Decision-making was driven by the humanitarian need to integrate services due to a lack of human resources and functioning health centers. Despite the rapid scale of infection, technical guidance with attention to high-risk groups like pregnant women and children with severe acute malnutrition were provided with delay. Finally, there was limited focus on community-based approaches to treatment, referral and surveillance.

  • The water, sanitation and hygiene (WASH) sector was unprepared to transition from generalized development-style programming to choleraspecific activities. It was not until September 2017, after the peak of the second wave, that targeted, outbreak-specific rapid response teams (RRTs) were established, operationalized, and managed at the level of the 22 governorates, leading to specific WASH activities to reduce transmission. A late 2017/ early 2018 evaluation by the WASH cluster found that the majority of beneficiaries were reached through system support, including fuel, operations and maintenance support, rehabilitation, and sewage treatment plant support as opposed to choleraspecific interventions.
  • The use of the oral cholera vaccine (OCV) was slowed by the lack of cholera response planning and technical knowledge among the Ministry of Public Health and Population (MoPHP) and partners.

The lack of an updated cholera preparedness and response plan meant that OCV was not integrated into the response mindset and thus, there was a lack of technical knowledge and familiarly with OCV. OCV was not sufficiently discussed during the first wave, and was requested then rejected by the MoPHP during the second wave based on differing conceptions of the overall scale of distribution. The March 2018 plan is the first document that mentions an OCV strategy, based on a January 2018 risk assessment. The MoPHP then made a successful request to the Global Task Force for Cholera Control in April 2018 for 4.6 million doses for preventative use against future surges of cholera.

  • Three coordination systems operated with various success and limited complementarity. These included the health and WASH clusters and a Cholera Task Force (CTF) and followed by the implementation of the incident management system (IMS) and emergency operations centers (EOCs) led by WHO.

Coordination was also hampered by having two different governments in Yemen and political tensions.

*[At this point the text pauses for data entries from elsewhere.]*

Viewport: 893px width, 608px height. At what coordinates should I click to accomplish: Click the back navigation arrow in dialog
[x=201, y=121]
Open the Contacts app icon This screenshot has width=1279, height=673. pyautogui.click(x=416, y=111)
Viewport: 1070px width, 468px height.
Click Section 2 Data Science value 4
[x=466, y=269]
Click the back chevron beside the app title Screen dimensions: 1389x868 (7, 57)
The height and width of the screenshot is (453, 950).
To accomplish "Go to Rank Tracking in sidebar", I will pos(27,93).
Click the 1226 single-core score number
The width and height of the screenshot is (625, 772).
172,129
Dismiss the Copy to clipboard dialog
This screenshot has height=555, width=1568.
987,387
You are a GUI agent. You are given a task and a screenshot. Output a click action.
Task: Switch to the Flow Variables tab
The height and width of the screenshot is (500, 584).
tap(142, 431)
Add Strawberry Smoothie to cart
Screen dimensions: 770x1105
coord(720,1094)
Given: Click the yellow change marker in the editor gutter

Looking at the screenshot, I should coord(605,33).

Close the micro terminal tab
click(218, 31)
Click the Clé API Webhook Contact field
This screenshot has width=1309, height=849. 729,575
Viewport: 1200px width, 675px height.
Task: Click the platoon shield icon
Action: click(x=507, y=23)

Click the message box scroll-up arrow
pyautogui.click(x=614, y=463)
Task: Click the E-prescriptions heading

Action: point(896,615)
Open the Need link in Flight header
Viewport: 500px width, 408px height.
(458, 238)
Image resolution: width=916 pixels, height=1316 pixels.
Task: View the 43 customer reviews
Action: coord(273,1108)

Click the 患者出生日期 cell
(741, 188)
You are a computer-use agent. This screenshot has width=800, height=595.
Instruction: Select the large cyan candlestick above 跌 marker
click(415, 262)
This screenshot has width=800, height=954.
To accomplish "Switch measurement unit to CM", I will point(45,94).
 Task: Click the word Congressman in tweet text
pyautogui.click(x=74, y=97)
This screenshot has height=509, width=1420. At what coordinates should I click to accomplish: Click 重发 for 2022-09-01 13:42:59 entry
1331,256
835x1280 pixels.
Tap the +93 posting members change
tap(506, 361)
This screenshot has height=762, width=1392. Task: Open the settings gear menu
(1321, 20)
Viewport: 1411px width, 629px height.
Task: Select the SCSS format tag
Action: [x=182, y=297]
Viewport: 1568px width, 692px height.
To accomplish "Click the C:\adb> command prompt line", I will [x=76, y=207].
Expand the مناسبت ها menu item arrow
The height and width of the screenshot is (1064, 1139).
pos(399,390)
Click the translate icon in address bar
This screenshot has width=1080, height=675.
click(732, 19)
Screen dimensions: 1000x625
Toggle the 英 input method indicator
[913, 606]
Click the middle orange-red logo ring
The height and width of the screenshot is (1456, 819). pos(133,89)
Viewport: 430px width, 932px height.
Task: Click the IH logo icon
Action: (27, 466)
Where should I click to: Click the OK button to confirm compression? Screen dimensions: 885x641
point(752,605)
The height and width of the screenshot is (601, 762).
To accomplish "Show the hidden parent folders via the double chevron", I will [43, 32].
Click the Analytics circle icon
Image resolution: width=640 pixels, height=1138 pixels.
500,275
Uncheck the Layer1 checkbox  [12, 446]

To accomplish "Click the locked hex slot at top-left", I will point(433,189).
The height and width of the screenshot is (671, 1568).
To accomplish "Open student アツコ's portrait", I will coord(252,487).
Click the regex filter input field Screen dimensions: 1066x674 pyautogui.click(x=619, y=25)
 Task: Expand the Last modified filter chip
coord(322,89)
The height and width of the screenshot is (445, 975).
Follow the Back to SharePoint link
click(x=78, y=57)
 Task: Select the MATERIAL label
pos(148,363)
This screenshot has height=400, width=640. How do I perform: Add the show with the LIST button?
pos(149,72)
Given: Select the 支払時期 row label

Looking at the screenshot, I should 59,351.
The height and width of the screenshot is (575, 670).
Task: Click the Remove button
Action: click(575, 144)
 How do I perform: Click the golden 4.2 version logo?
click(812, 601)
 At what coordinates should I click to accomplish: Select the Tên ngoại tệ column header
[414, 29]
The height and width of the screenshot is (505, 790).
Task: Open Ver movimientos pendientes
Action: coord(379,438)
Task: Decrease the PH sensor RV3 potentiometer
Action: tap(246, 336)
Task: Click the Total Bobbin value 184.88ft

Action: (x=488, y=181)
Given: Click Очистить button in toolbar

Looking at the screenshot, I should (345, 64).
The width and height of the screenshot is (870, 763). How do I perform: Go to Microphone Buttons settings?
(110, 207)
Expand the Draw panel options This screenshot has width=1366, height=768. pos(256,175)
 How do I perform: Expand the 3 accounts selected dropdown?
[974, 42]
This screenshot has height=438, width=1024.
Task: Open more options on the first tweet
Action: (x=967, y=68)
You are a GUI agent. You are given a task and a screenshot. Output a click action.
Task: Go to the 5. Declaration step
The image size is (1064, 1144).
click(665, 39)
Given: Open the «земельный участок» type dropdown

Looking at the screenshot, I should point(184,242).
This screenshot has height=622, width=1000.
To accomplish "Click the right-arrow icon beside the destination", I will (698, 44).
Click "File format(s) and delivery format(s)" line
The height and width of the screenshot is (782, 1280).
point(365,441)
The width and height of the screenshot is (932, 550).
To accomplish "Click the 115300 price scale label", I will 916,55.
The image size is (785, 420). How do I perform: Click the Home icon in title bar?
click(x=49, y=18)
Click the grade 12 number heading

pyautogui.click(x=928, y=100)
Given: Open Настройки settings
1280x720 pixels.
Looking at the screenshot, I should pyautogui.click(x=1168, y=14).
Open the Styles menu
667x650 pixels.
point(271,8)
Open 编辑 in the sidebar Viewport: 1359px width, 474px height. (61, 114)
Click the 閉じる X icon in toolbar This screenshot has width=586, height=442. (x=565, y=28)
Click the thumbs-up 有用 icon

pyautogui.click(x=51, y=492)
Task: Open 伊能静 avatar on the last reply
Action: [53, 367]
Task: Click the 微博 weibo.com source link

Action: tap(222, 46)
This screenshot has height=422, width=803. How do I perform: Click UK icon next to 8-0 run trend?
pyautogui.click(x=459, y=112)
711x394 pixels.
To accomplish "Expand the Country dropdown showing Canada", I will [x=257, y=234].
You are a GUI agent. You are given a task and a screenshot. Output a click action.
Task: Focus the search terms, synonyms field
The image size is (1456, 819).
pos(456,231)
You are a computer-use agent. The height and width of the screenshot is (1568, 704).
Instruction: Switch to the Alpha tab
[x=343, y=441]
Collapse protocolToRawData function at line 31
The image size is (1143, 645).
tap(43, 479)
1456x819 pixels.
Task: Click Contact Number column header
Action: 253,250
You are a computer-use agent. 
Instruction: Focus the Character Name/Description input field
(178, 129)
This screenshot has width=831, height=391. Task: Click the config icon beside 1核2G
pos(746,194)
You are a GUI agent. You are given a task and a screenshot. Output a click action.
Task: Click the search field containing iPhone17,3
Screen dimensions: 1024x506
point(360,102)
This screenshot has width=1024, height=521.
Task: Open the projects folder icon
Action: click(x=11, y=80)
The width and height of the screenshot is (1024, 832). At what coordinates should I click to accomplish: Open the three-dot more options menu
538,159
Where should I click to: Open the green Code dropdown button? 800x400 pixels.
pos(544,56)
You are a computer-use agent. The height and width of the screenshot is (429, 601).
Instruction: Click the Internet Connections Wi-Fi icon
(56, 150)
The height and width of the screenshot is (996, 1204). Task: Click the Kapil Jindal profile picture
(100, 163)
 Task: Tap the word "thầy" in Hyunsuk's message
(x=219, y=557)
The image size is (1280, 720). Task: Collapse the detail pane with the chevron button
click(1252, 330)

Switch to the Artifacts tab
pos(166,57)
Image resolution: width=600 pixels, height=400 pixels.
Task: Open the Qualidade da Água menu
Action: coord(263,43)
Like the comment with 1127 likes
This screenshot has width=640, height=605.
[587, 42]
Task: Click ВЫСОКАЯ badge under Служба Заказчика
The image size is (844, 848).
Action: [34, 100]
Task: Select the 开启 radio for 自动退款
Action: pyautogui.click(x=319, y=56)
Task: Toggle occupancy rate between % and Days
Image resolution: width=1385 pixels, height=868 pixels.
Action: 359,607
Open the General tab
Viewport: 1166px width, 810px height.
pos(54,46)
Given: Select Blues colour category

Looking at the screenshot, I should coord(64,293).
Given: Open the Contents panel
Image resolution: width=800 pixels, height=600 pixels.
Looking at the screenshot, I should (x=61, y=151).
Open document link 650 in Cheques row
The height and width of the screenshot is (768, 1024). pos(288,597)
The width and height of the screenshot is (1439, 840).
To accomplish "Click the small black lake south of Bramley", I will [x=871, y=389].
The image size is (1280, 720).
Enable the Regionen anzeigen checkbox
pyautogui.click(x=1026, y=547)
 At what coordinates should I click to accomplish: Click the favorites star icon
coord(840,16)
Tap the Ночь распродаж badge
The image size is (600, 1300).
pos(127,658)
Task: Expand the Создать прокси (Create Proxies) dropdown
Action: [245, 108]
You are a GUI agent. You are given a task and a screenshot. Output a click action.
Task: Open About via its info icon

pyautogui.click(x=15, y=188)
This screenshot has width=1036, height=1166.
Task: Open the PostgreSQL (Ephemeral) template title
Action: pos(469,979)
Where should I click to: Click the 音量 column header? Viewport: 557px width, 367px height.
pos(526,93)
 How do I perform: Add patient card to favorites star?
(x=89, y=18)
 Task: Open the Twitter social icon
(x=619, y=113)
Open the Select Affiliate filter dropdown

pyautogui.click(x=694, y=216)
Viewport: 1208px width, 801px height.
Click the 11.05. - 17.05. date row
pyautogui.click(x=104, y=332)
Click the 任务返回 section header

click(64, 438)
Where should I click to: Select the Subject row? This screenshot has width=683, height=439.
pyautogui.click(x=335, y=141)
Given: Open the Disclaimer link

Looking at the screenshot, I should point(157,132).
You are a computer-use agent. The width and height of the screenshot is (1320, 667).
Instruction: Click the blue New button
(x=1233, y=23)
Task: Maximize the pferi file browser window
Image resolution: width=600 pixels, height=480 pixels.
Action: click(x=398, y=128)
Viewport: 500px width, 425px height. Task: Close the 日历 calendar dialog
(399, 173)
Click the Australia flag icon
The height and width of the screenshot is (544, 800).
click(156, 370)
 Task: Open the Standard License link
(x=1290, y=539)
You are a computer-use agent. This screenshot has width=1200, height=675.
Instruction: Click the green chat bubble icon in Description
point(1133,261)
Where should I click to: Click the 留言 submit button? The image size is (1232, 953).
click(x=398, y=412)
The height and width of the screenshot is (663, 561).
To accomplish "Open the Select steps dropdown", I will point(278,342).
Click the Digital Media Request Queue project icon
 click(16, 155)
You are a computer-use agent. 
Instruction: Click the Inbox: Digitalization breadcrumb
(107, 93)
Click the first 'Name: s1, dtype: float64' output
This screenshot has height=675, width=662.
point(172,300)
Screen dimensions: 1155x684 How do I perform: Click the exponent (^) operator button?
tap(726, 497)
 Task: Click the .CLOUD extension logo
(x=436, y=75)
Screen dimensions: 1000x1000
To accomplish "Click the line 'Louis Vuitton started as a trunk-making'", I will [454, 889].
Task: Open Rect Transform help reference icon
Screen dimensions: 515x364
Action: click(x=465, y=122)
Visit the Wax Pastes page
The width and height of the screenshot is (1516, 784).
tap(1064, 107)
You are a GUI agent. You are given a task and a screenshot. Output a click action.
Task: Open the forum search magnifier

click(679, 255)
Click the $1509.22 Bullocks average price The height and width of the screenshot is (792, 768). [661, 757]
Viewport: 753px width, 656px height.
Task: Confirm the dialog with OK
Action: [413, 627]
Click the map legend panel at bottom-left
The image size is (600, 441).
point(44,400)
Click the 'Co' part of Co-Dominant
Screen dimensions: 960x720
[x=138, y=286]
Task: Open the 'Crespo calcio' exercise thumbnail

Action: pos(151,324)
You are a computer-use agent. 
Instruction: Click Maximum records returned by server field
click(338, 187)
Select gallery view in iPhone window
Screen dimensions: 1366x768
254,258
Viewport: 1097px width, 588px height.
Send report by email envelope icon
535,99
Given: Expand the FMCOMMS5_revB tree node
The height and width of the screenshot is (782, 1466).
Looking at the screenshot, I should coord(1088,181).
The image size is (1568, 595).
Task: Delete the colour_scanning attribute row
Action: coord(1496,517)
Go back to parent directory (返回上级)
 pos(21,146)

  • Insecurity and airstrikes resulted in extensive damage to civilian infrastructure, including water systems. It likely contributed to service disruptions, reduced access to many areas of the country, and potentially increased cholera transmission. Other stressors included the closures of ports, airports and blockades of imported food, fuel, medications and medical supplies, and persistent ground-level insecurity.

CONCLUSIONS:

The cholera response in Yemen was and remains extremely complicated and challenging for a variety of political, security, cultural, and environmental reasons. The study team recognizes these challenges and commends the government, international and national organizations, and the donors for working to find solutions in such a difficult context. There are no easy fixes to these challenges, and the conclusions and recommendations are meant to be constructive and practical, taking into account the extreme limitations of working in Yemen during an active conflict.

The findings were consistent across respondents and methods. The study team found that several areas gained strength throughout the second wave, including: an extensive operational footprint which reached into insecure areas; the strengthening of the collaborations between WHO and UNICEF and the health and WASH clusters; the initiation of a funding mechanism through the World Bank which enabled a timely response at scale; the revitalization of the WASH strategy; and, eventual consensus and use of OCV.

Conversely, the major gaps of this response are rooted in weaknesses in preparedness and the early strategies developed in the first wave. An after-action review after the first wave could have institutionalized these areas in order to prevent a much larger second wave.

The World Bank’s commitment to the cholera response provides the rationale for major investment in bolstering the preparedness activities in Yemen and other conflictaffected contexts which would go far for addressing the foundational gaps discussed in this case study.